■ **PROBLEM TO WORK ON**
Reproduce the entries word for word, from the line that contains "The height and" through the end of the entries, and leave the pictures out of your answer.

■ **EXTRACTED DATA**
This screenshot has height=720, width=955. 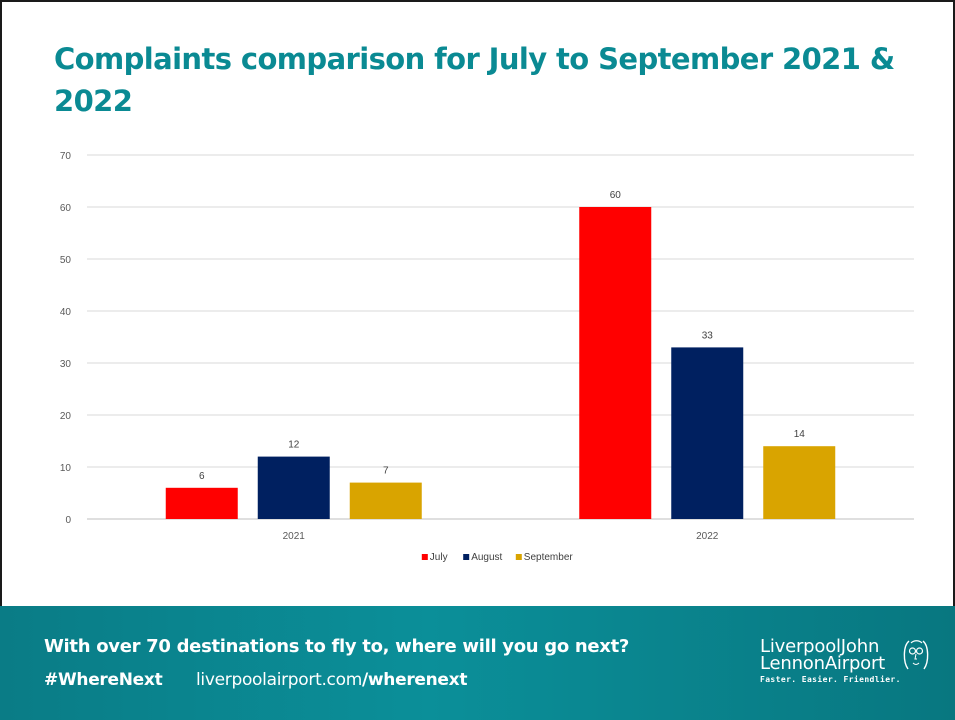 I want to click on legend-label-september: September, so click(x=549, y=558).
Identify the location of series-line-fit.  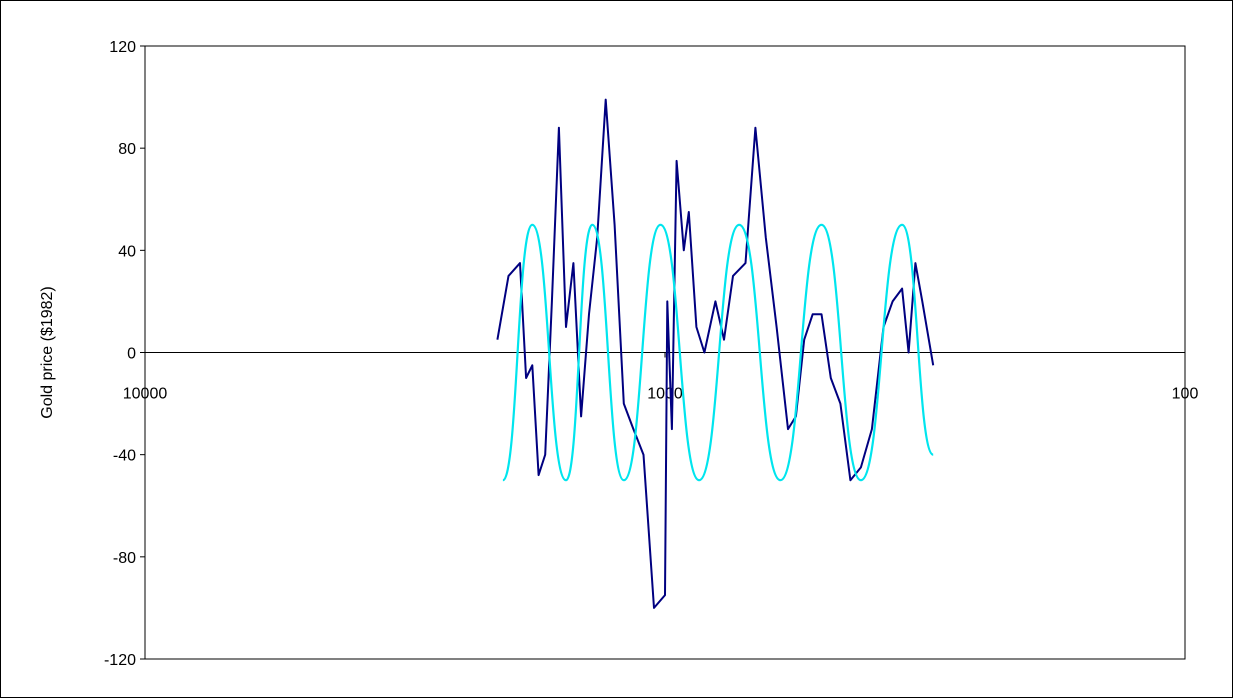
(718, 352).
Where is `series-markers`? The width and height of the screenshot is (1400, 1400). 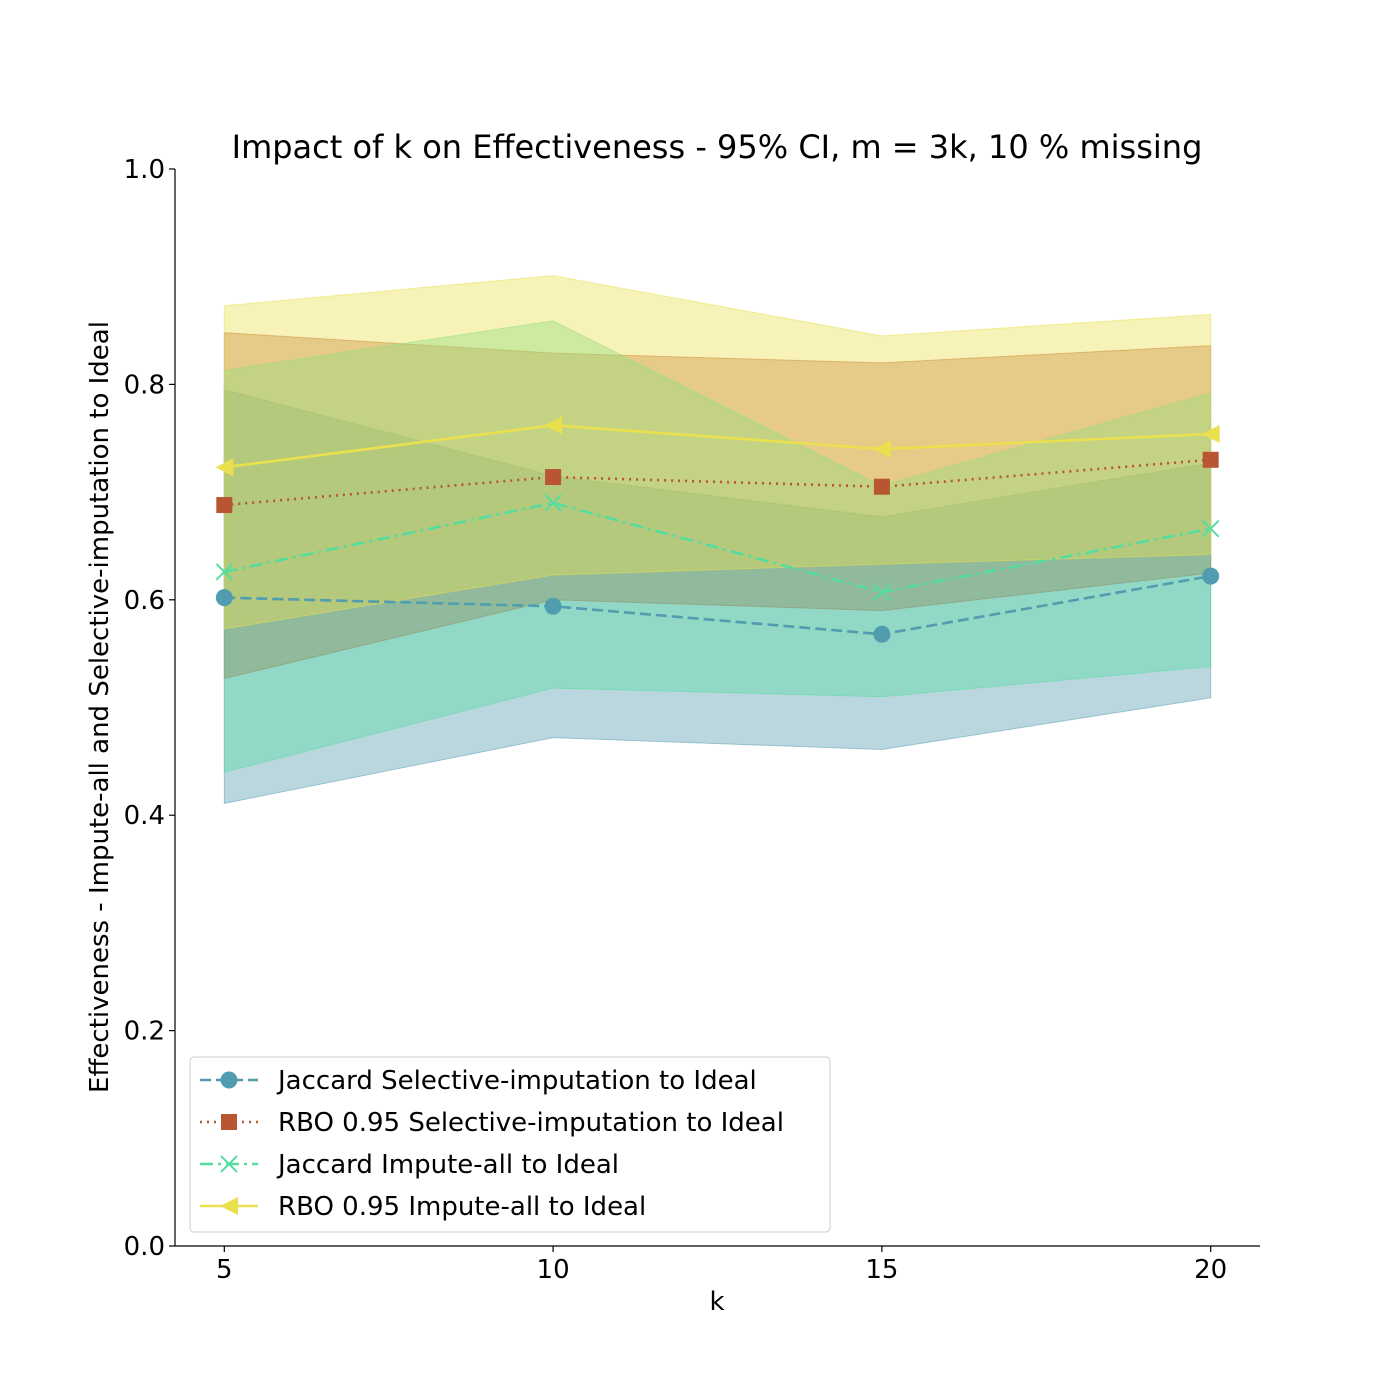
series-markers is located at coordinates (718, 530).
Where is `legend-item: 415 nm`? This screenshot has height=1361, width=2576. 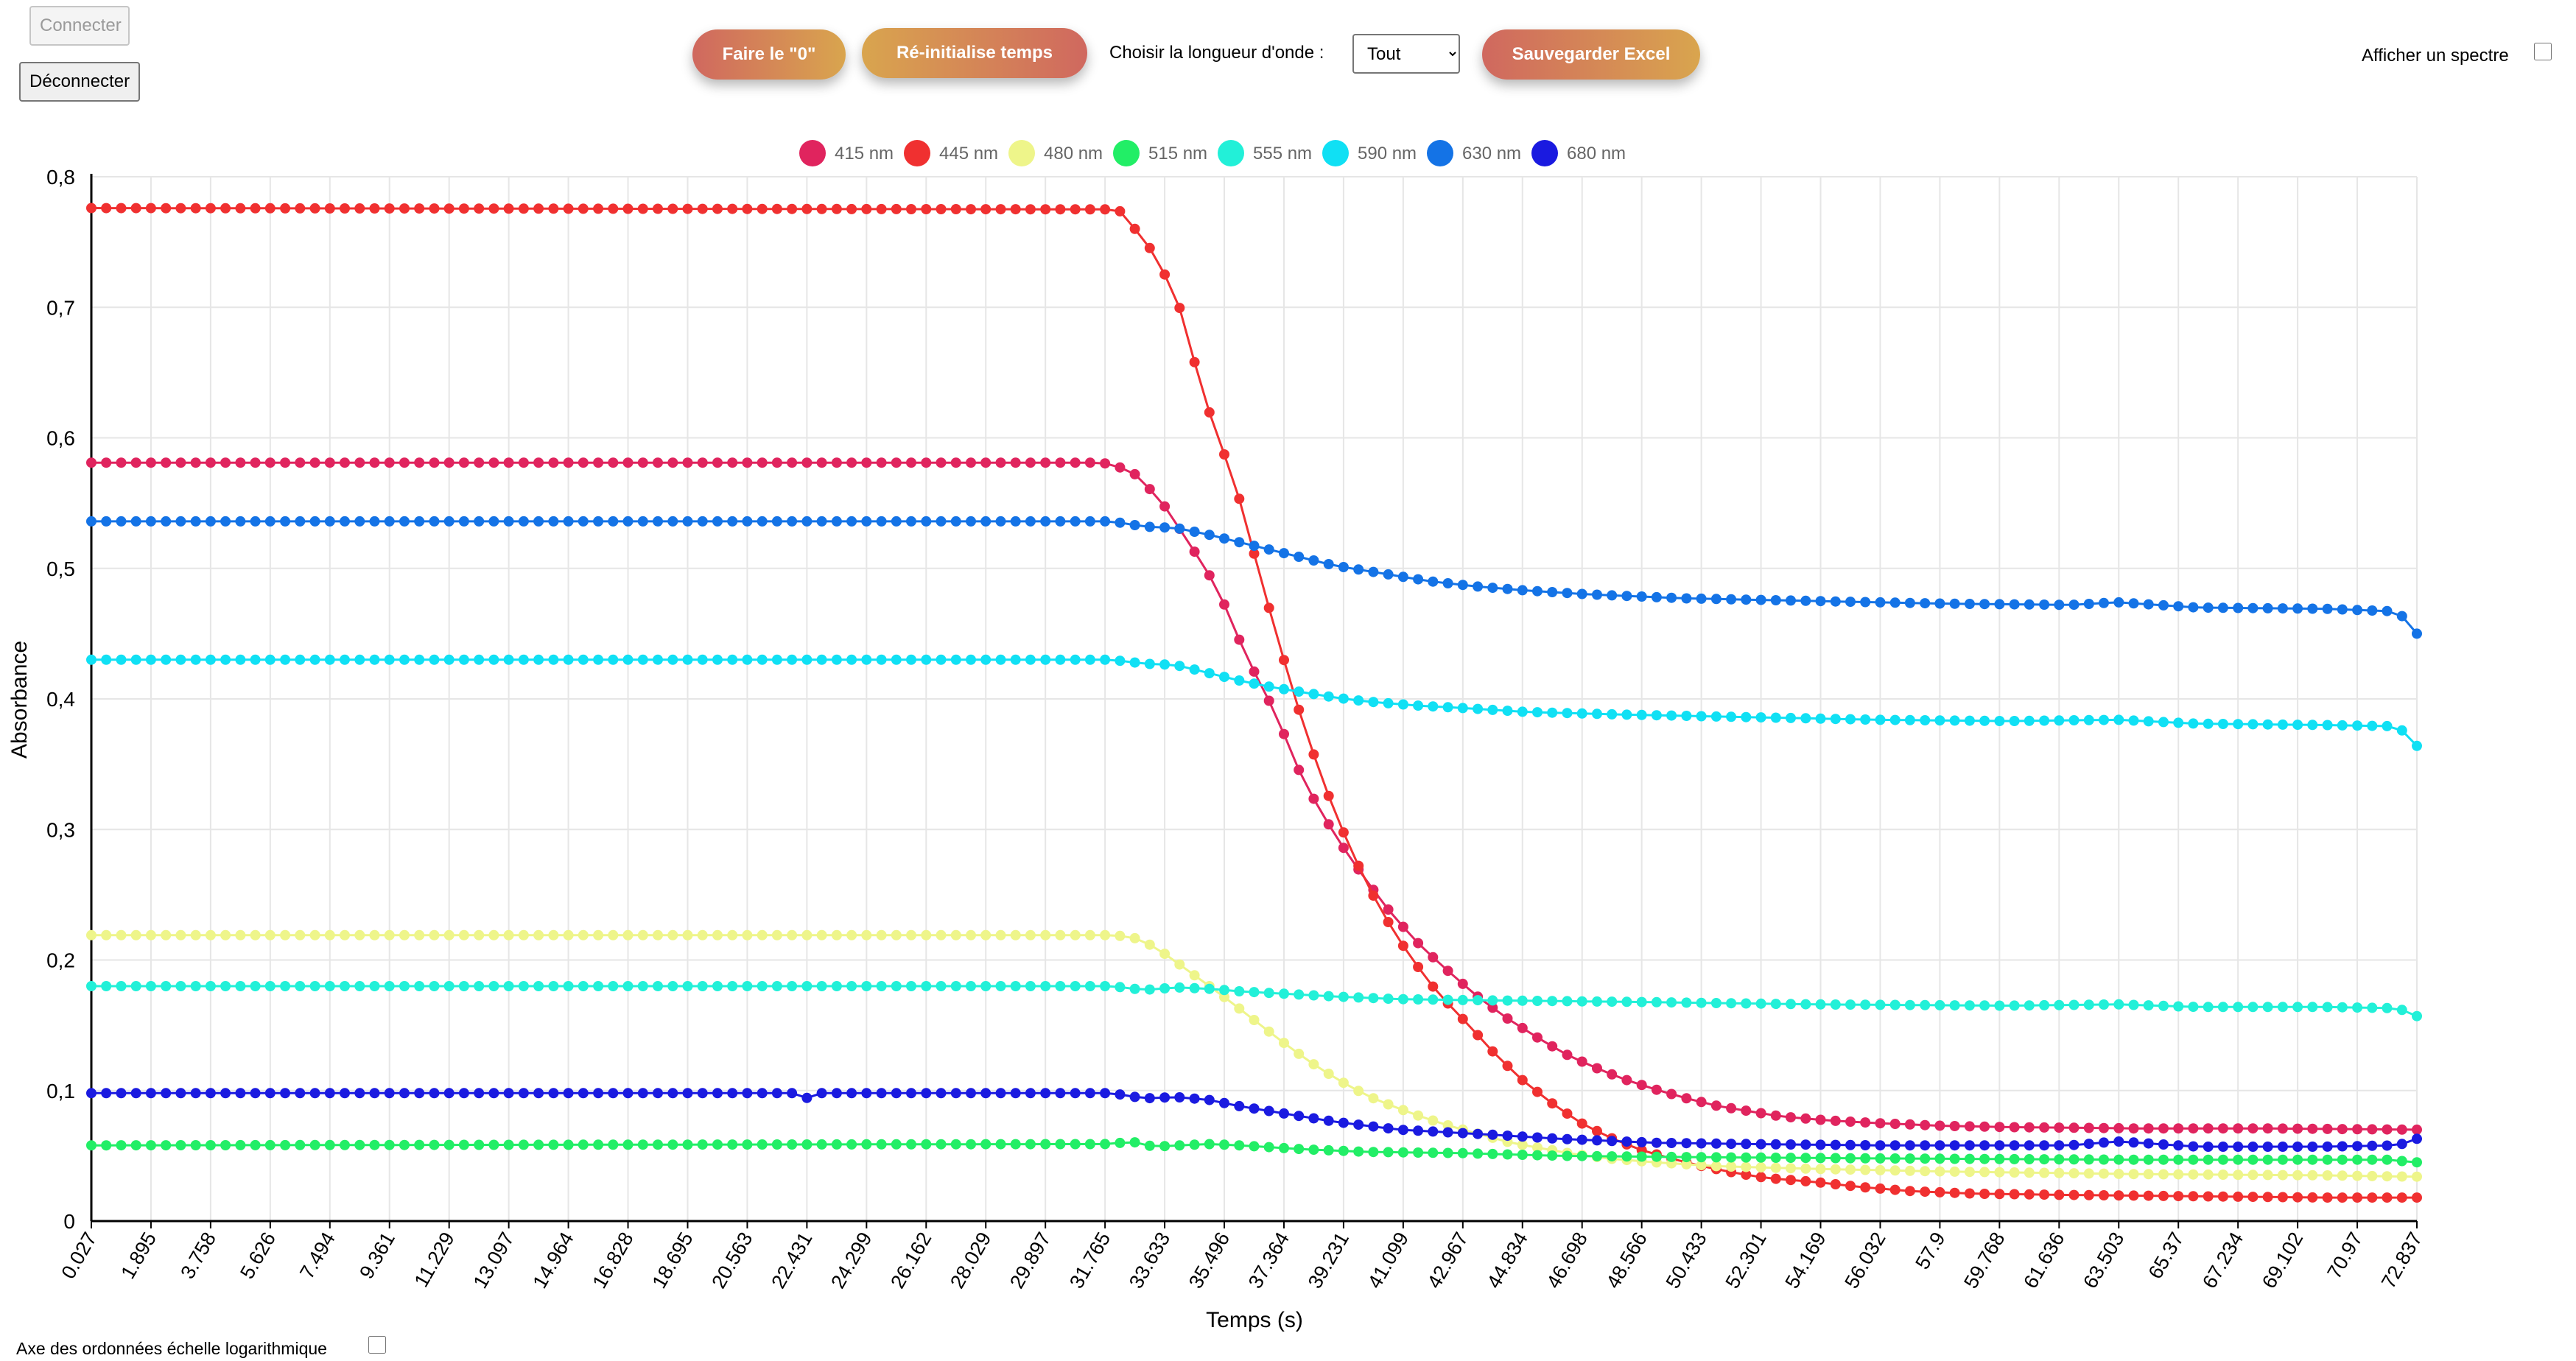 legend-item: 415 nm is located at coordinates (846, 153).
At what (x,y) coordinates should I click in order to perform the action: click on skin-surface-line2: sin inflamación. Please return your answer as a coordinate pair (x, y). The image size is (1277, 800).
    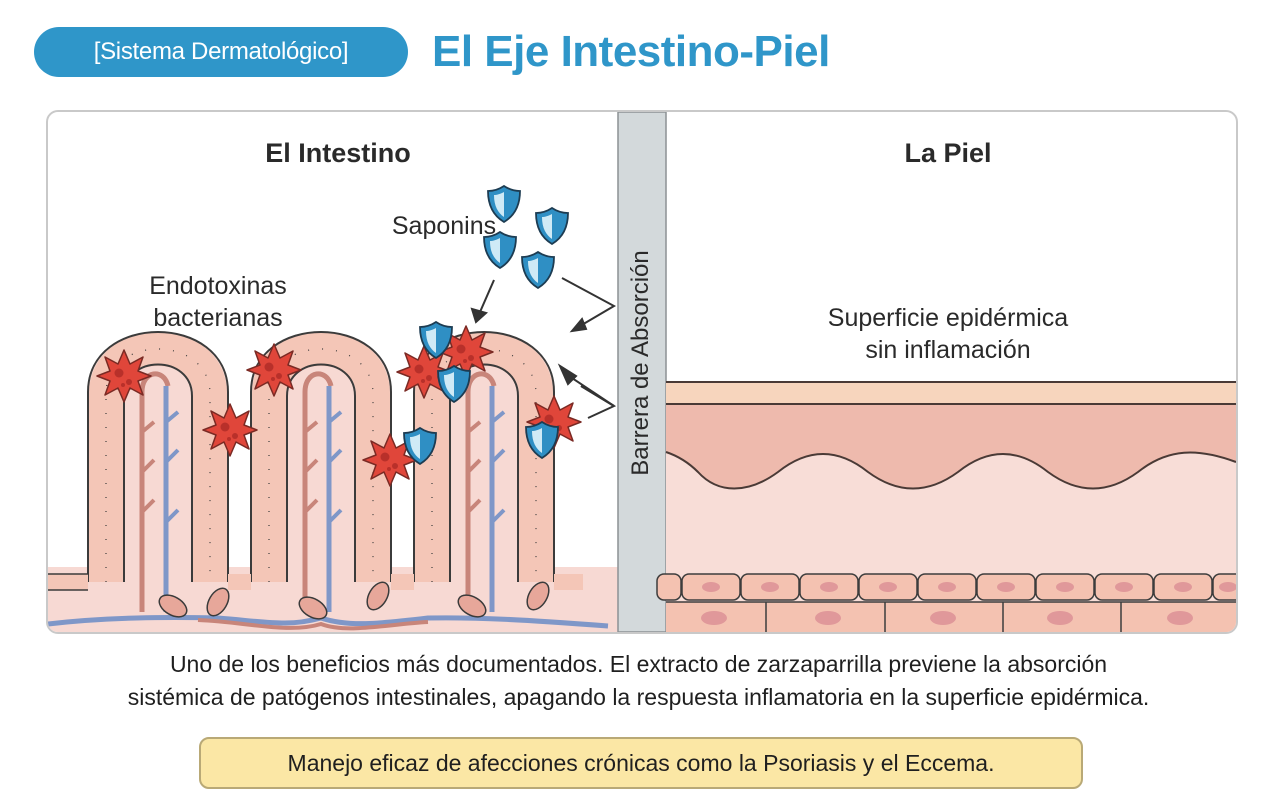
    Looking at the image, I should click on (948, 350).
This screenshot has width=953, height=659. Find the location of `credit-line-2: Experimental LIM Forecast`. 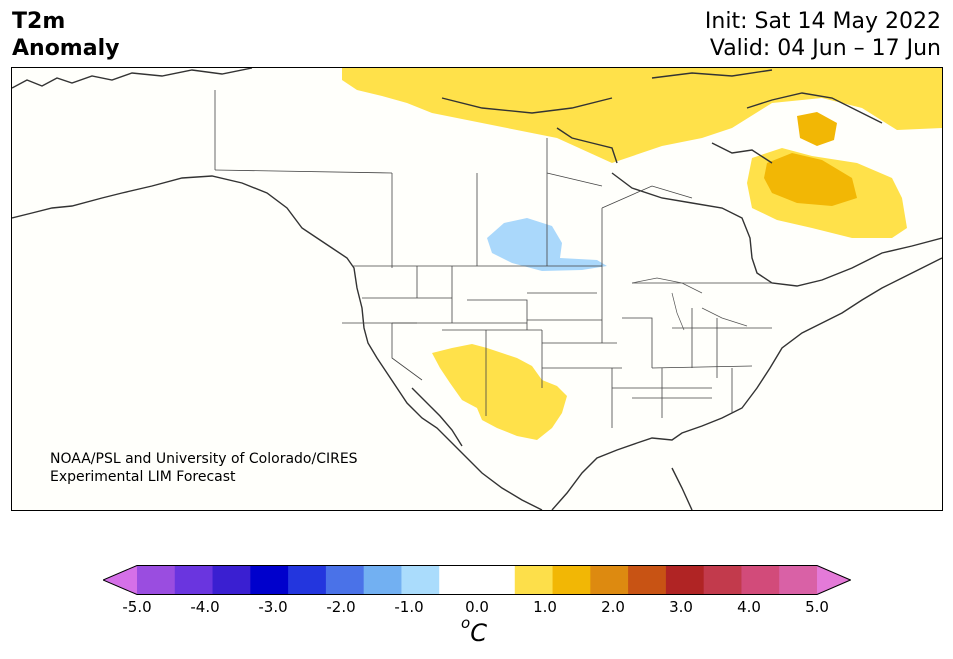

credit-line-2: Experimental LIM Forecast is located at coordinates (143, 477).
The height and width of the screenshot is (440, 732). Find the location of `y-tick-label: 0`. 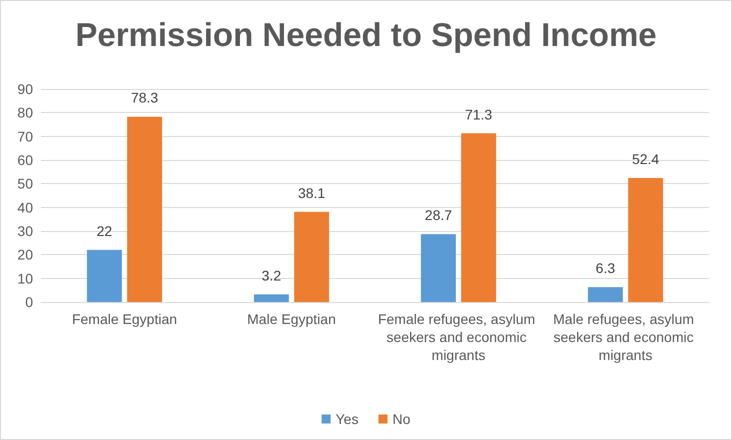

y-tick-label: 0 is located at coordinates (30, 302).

■ **RESULT BELOW**
The height and width of the screenshot is (440, 732). Find the location of `y-tick-label: 0`. 

y-tick-label: 0 is located at coordinates (30, 302).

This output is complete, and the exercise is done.